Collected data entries

■ ■ ■ ■ ■

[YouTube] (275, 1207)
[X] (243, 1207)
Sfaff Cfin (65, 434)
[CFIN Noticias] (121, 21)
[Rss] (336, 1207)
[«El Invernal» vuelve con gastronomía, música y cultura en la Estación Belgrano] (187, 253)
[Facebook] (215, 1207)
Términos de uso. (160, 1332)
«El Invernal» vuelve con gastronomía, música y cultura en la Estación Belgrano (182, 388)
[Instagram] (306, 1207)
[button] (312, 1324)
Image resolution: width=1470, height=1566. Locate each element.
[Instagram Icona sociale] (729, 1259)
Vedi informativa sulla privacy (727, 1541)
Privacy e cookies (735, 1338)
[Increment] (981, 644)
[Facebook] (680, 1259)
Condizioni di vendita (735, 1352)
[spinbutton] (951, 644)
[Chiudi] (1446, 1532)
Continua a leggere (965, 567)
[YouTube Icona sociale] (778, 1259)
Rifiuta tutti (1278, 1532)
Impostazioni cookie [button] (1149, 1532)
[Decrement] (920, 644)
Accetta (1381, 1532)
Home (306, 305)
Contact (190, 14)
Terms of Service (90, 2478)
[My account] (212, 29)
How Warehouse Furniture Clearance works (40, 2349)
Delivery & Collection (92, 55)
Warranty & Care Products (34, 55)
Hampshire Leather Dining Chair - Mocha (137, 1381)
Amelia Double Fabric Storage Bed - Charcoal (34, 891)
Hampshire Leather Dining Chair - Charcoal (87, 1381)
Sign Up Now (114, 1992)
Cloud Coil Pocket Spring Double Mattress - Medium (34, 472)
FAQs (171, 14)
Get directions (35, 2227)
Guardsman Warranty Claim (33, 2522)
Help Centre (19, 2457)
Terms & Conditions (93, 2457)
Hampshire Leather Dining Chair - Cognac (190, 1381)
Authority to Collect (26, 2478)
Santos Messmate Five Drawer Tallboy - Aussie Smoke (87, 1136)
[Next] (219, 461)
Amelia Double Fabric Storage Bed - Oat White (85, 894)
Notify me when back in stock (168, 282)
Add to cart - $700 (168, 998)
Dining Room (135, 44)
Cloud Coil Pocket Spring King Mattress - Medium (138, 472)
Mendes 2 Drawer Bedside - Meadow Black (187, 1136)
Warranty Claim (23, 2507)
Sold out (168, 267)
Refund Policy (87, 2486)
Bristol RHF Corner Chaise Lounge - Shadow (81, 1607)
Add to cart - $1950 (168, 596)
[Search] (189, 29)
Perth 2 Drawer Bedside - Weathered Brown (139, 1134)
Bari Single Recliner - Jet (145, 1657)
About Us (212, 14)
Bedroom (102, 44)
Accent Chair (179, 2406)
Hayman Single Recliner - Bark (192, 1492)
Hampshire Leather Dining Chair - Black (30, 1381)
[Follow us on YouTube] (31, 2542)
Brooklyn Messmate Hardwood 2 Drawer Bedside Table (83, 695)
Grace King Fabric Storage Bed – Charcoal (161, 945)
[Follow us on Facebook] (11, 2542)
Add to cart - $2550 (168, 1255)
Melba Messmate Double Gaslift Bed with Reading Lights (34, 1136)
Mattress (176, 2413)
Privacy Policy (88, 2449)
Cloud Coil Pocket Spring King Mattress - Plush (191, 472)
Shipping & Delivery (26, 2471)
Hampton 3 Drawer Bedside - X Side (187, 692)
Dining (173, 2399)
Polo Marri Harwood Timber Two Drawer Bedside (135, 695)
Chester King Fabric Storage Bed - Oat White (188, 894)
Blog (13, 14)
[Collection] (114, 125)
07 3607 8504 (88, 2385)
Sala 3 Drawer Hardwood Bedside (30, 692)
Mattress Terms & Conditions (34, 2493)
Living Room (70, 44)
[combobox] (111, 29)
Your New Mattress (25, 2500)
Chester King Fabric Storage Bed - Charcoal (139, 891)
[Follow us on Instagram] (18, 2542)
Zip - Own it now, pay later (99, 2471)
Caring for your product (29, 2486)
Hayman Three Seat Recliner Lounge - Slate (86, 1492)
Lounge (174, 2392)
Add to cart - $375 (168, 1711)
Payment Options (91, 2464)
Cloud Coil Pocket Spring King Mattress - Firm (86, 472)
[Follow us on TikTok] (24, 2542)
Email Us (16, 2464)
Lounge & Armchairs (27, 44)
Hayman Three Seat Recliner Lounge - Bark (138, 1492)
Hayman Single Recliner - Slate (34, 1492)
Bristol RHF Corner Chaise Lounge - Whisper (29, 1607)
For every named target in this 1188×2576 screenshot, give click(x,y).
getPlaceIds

■ ■ ■ ■ ■

Please work out how many lines above carry "Bedside", writing only the result.

6